= Information given =
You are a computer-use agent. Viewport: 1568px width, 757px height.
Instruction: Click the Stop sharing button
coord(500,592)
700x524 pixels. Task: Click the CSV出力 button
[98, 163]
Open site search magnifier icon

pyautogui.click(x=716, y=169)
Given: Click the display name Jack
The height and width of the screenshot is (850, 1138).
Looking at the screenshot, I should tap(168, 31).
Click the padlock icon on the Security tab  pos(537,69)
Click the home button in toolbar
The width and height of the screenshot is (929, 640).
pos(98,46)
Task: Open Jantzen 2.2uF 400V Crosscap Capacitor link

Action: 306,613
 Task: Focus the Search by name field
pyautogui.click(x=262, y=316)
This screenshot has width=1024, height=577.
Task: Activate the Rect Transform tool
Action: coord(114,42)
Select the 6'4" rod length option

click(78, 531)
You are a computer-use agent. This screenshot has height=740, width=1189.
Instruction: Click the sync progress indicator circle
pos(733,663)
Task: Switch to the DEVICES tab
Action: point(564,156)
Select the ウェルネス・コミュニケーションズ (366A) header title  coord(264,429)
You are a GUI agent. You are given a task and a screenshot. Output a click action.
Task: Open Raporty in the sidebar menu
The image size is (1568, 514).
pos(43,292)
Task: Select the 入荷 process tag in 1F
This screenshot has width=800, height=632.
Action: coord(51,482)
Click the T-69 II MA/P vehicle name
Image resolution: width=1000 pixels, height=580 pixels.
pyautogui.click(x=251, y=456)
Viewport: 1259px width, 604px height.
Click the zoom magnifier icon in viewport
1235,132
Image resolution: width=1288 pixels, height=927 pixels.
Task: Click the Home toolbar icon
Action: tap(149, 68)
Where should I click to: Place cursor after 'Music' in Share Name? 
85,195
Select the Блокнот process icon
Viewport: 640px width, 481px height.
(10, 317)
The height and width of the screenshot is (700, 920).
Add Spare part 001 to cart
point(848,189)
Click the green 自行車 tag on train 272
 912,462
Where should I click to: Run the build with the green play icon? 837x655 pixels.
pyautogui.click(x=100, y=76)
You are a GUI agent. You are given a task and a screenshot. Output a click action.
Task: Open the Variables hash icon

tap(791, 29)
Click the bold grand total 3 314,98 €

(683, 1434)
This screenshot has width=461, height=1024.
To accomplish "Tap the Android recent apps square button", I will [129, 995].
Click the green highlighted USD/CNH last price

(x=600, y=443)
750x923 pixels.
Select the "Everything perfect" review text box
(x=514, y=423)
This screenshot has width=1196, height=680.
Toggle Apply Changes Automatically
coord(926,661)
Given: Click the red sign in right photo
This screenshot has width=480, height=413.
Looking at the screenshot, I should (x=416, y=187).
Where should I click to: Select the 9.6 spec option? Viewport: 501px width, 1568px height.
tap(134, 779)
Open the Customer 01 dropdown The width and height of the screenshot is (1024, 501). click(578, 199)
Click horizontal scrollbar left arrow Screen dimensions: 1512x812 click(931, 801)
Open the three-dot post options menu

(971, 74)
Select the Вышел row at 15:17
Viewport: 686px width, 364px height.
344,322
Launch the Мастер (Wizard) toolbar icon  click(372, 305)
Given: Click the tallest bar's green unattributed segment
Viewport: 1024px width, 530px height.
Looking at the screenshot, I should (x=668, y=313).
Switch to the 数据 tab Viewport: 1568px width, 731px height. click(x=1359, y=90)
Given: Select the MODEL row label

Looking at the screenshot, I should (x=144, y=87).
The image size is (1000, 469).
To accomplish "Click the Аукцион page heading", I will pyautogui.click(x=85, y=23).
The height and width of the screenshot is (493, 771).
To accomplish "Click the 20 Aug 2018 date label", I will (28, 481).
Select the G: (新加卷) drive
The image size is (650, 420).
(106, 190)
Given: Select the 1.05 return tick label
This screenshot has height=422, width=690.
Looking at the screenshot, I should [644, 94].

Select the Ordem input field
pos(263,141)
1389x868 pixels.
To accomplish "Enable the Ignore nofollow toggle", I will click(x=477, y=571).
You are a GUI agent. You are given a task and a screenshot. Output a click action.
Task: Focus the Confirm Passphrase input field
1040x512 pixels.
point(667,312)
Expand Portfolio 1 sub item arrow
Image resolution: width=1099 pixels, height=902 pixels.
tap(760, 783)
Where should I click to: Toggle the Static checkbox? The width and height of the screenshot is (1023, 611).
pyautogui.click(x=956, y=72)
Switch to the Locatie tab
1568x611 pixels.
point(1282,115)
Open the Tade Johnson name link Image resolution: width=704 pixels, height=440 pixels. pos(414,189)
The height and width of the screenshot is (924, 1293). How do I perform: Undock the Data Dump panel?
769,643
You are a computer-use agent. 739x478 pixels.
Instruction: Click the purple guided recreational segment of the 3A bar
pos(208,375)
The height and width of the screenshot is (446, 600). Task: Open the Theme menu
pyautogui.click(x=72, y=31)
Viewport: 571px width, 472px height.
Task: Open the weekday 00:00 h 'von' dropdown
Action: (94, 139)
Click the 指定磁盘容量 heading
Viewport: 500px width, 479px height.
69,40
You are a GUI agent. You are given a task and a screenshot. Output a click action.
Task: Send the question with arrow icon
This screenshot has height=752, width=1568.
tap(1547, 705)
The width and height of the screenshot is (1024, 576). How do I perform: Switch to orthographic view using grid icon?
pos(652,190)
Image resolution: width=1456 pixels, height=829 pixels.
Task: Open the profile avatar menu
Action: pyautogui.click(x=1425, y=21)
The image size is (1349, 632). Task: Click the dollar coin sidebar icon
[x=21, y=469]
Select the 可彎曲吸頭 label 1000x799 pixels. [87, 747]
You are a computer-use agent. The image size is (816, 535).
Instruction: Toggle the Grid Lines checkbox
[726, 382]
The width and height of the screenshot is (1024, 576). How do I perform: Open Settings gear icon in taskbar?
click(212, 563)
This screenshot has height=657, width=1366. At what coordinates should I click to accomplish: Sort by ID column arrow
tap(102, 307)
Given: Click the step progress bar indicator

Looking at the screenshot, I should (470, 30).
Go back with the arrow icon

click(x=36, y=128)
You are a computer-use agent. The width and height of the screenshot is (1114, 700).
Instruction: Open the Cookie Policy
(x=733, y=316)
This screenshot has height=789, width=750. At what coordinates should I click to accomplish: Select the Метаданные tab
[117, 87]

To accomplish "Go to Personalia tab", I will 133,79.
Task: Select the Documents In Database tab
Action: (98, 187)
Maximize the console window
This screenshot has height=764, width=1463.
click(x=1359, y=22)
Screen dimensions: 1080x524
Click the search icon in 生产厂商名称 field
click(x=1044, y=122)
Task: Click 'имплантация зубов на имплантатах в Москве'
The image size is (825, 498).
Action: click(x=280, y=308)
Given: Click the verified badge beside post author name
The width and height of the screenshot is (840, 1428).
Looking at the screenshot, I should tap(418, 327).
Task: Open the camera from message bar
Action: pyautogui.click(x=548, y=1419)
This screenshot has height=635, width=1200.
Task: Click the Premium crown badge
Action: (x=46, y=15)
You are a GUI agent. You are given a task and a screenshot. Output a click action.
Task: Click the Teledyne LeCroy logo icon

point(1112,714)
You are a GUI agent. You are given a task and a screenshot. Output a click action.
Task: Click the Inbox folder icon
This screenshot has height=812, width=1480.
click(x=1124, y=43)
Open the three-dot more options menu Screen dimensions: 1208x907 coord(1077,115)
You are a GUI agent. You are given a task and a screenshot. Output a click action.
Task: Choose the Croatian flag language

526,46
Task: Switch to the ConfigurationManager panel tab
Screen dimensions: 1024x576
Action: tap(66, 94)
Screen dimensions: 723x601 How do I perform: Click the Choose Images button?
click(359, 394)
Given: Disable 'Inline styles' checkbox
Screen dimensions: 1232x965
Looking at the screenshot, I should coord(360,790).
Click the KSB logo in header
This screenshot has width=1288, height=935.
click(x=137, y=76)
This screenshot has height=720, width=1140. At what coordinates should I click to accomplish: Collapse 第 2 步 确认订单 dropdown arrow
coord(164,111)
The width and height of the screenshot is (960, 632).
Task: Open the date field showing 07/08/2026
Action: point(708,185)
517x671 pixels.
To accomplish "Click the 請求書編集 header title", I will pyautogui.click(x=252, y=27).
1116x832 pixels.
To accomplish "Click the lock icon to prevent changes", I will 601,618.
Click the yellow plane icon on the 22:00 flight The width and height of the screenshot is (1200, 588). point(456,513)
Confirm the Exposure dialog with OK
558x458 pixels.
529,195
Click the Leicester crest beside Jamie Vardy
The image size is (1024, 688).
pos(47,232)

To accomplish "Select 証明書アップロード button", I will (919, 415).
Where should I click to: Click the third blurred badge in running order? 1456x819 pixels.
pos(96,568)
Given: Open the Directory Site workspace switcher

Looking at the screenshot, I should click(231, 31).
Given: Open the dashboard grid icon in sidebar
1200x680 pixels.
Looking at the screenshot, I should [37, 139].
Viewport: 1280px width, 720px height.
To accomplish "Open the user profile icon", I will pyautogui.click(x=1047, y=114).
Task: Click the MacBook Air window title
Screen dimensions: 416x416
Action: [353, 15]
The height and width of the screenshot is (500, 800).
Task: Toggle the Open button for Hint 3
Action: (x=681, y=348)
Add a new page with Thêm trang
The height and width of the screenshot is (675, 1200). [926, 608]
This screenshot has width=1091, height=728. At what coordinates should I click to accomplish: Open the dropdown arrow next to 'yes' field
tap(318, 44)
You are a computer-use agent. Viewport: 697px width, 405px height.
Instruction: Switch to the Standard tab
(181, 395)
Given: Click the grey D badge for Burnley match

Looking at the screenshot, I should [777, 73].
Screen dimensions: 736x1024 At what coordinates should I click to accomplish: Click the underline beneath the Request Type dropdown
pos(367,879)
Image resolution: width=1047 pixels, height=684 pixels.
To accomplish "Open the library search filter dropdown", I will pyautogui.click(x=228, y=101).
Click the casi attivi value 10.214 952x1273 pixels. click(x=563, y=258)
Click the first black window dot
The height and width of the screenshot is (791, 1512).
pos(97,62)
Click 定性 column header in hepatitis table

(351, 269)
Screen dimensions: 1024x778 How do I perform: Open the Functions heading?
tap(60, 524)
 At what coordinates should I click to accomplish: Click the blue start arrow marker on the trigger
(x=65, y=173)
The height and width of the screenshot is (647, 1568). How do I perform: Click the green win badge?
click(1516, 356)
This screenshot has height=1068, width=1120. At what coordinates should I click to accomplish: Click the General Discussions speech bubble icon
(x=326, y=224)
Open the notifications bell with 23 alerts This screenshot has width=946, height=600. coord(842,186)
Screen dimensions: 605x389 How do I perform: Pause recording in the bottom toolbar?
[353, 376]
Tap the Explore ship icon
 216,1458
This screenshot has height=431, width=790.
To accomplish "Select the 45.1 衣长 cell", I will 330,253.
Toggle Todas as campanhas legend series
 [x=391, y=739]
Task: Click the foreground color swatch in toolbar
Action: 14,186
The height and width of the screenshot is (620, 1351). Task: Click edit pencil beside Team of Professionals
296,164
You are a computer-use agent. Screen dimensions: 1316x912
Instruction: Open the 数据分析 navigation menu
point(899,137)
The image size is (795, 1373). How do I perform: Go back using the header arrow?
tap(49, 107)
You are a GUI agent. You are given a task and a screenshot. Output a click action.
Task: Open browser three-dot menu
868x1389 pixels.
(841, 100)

= Brief =
Please write out exactly the lines from the start of the data through the line that contains "Task: Select the 入荷 process tag in 1F", both ends included, and nothing else.

= Result below =
You are a computer-use agent. Viewport: 1568px width, 757px height.
Instruction: Click the Stop sharing button
coord(500,592)
700x524 pixels. Task: Click the CSV出力 button
[98, 163]
Open site search magnifier icon

pyautogui.click(x=716, y=169)
Given: Click the display name Jack
The height and width of the screenshot is (850, 1138).
Looking at the screenshot, I should tap(168, 31).
Click the padlock icon on the Security tab  pos(537,69)
Click the home button in toolbar
The width and height of the screenshot is (929, 640).
pos(98,46)
Task: Open Jantzen 2.2uF 400V Crosscap Capacitor link

Action: 306,613
 Task: Focus the Search by name field
pyautogui.click(x=262, y=316)
This screenshot has width=1024, height=577.
Task: Activate the Rect Transform tool
Action: coord(114,42)
Select the 6'4" rod length option

click(78, 531)
You are a computer-use agent. This screenshot has height=740, width=1189.
Instruction: Click the sync progress indicator circle
pos(733,663)
Task: Switch to the DEVICES tab
Action: point(564,156)
Select the ウェルネス・コミュニケーションズ (366A) header title  coord(264,429)
You are a GUI agent. You are given a task and a screenshot. Output a click action.
Task: Open Raporty in the sidebar menu
The image size is (1568, 514).
pos(43,292)
Task: Select the 入荷 process tag in 1F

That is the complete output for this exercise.